Updated

Mexican prosecutors said Thursday they have broken up a plot by an armed gang to assassinate two federal legislators in Mexico City.

The plan, had it succeeded, would have marked a rare attack on federal officials, who have largely escaped the drug-fueled violence that has claimed the lives of many state and local officials.

The intended victims are brothers, one a senator and one a congressman, from the north-central state of Zacatecas. Both Sen. David Monreal Avila and Congressman Ricardo Monreal Avila were warned and placed under protection once the plot was uncovered, based on intelligence information.

The armed gang was arrested Thursday at a hotel in downtown Mexico City, Assistant Attorney General Mariana Benitez told reporters. She did not specify how many were detained, what weapons they were carrying or whether they had any ties to drug gangs.

"Early today the raid was successfully carried out without violence, and apart from the individuals arrested ... guns and communication equipment with which they planned to carry out the assassinations were seized," Benitez said.

Describing the detainees' statements to police, Benitez said "they said they were in Mexico City to kill the legislators."

Benitez did not give any possible motive in the failed plot.

The brutal Zetas cartel has been fighting turf battles and engaging in leadership struggles in Zacatecas, a key trafficking route. Both Monreals are members of leftist parties, and Ricardo Monreal served as Zacatecas governor from 1998-2004.

He later served as a key campaign official for former leftist presidential candidate Andres Manuel Lopez Obrador in his failed bids for the presidency in 2006 and 2012.
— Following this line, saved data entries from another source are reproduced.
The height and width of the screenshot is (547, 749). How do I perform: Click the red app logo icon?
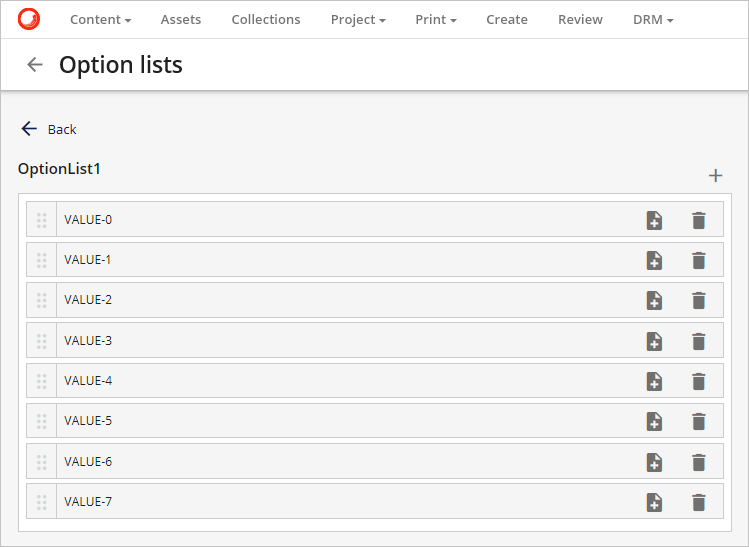pyautogui.click(x=29, y=19)
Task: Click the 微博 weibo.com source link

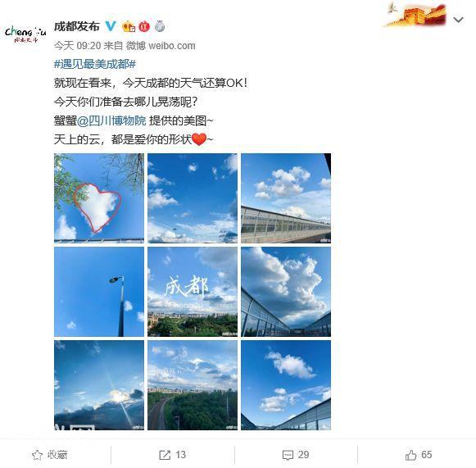Action: [161, 46]
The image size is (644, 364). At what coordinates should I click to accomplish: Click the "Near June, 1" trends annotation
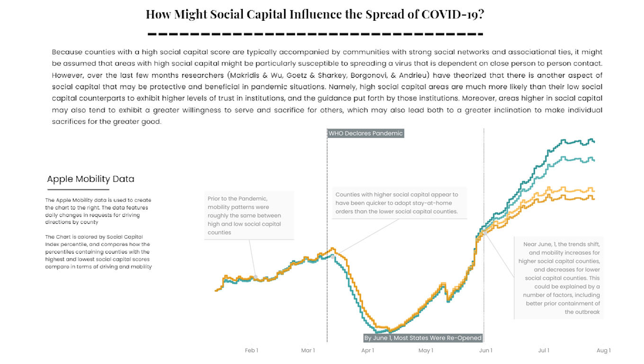point(559,278)
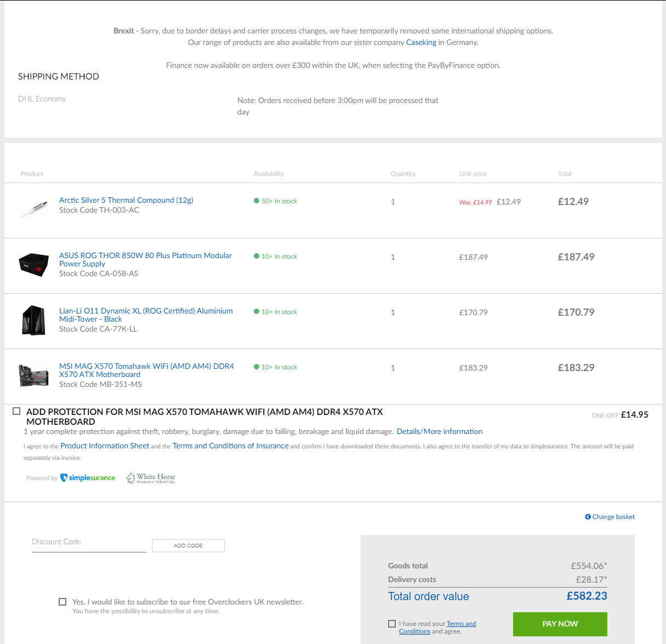Click the White Horse Insurance logo
The width and height of the screenshot is (666, 644).
(x=151, y=478)
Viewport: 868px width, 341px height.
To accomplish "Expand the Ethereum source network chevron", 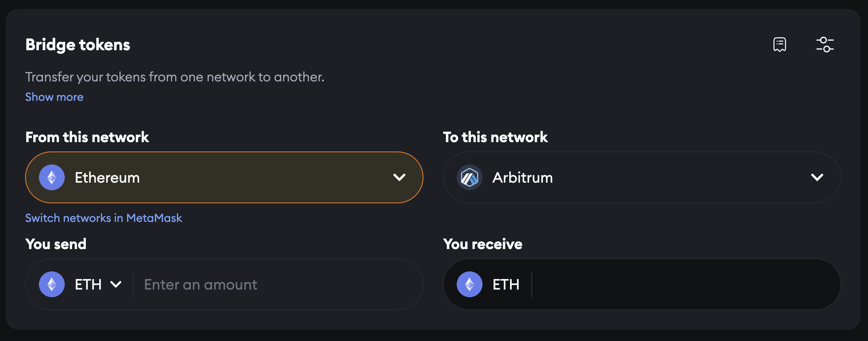I will click(399, 177).

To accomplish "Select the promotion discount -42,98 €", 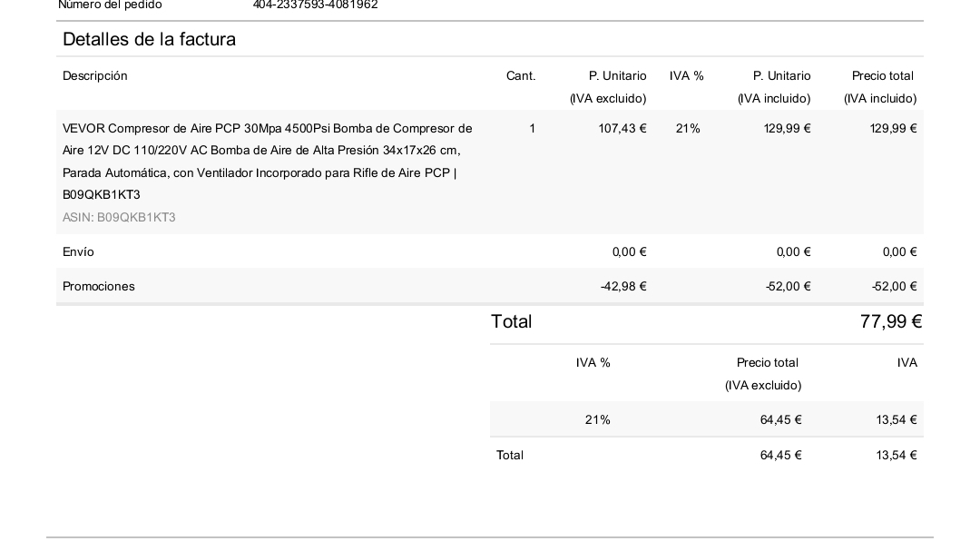I will point(623,287).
In 2009 army troops acting on a tip raided a chile-drying warehouse owned by another brother, Candido Monreal, and found people loading marijuana onto trucks. More than 11.4 tons of the drug were seized at the plant, near the city of Fresnillo, Zacatecas.

The Monreals said the warehouse had been broken into, and Candido was never charged. Ricardo Monreal told reporters later quoted his brother as saying "the (locks) had been broken, and he reported it to police."
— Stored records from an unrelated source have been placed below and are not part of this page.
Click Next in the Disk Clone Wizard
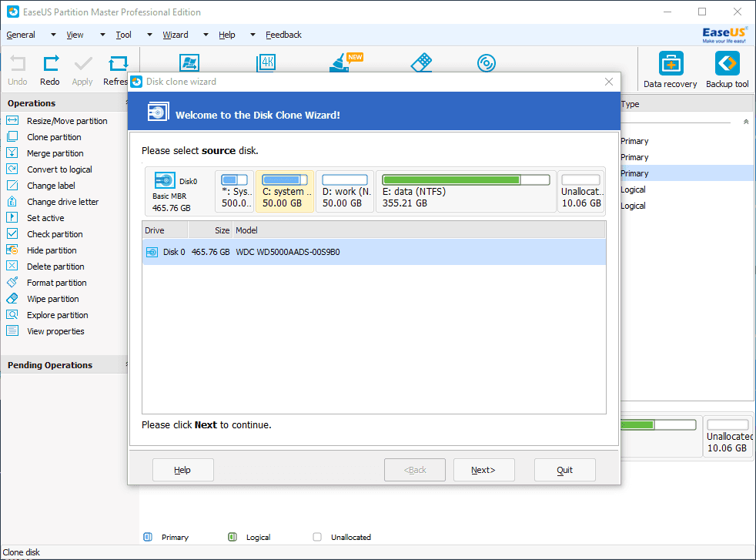 [483, 469]
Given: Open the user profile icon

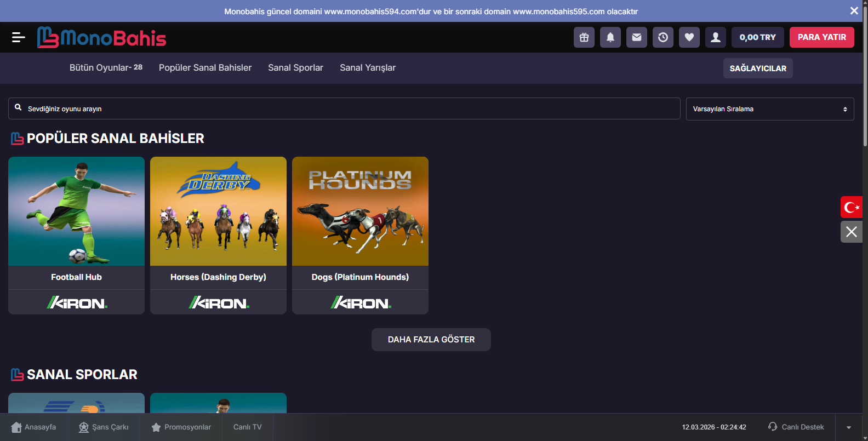Looking at the screenshot, I should tap(715, 37).
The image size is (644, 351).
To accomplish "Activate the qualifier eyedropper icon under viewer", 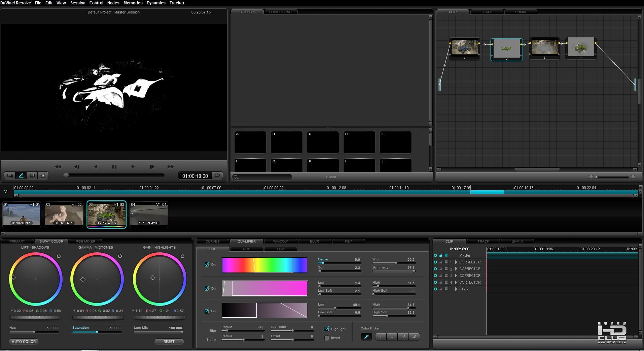I will (x=21, y=176).
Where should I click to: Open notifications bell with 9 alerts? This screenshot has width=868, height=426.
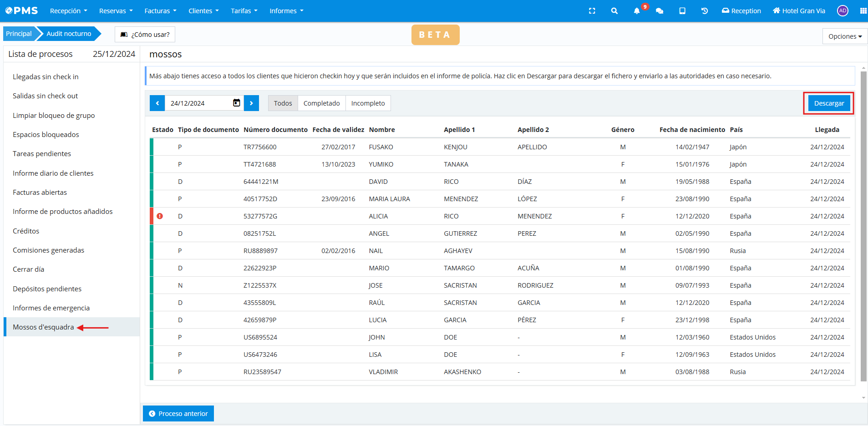coord(637,11)
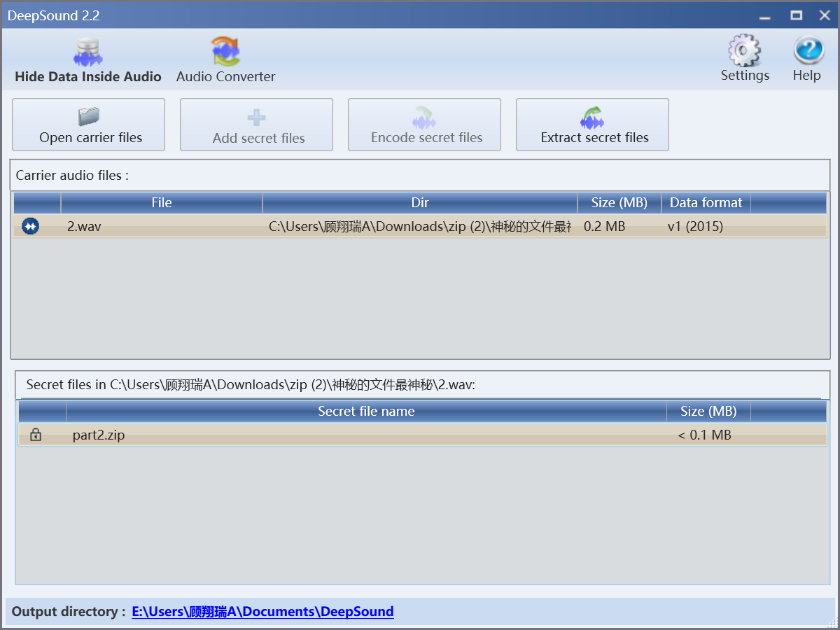Maximize the DeepSound window

pyautogui.click(x=796, y=15)
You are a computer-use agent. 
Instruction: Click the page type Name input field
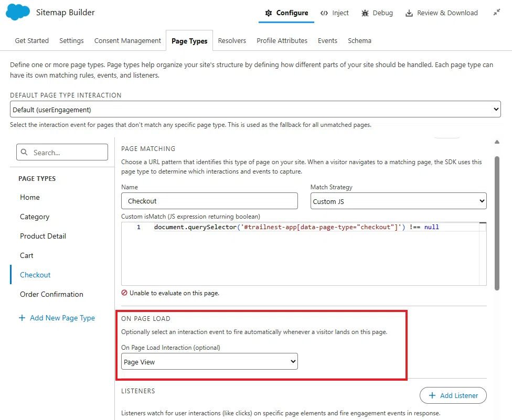(x=209, y=201)
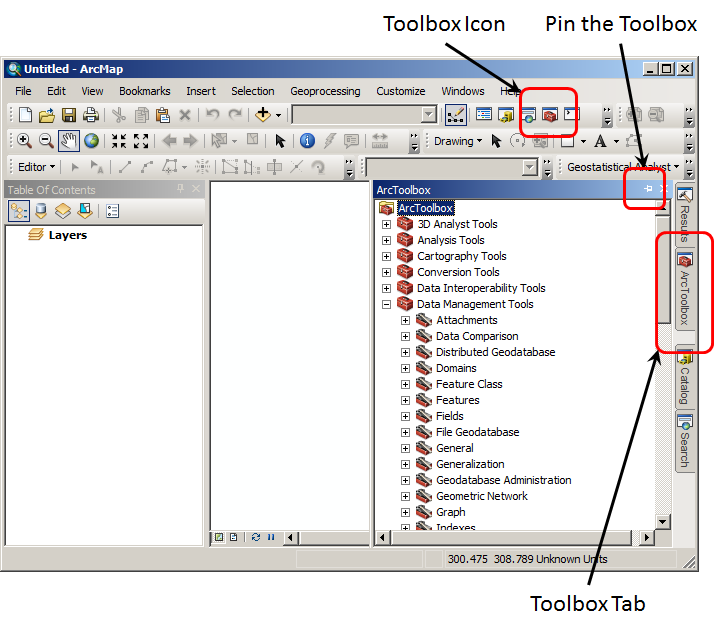
Task: Switch to List By Source view
Action: tap(41, 211)
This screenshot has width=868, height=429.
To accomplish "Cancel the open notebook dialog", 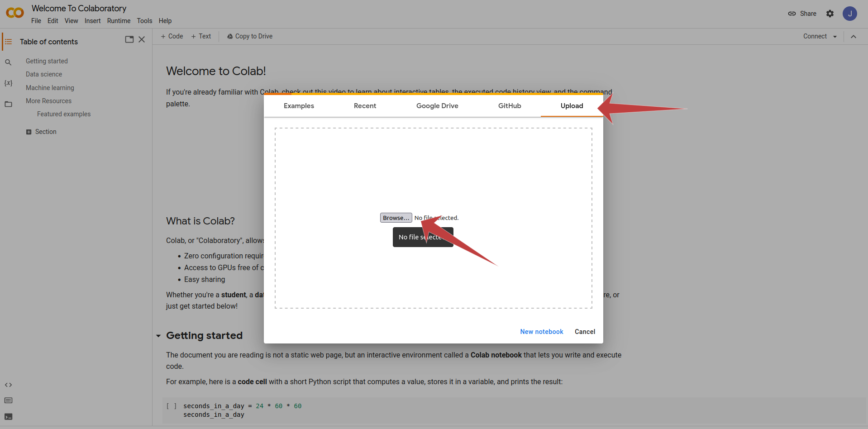I will click(585, 332).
That same year, Ricardo Monreal accused the Zacatecas government of being completely infiltrated by drug traffickers. He resigned from the leftist Democratic Revolution Party, which governed Zacatecas at the time, to protest what he called a smear campaign against him.

While state and local police officials, mayors and local prosecutors have often been murdered by drug gangs or rivals in Mexico since 2006, federal officials have seldom been targeted.

A federal congressmen from the southern state of Guerrero was killed in 2011, and prosecutors blamed the killing on a local mayor, who allegedly ordered congressman Moises Villanueva killed because he "got in the way" of the mayor's political plans.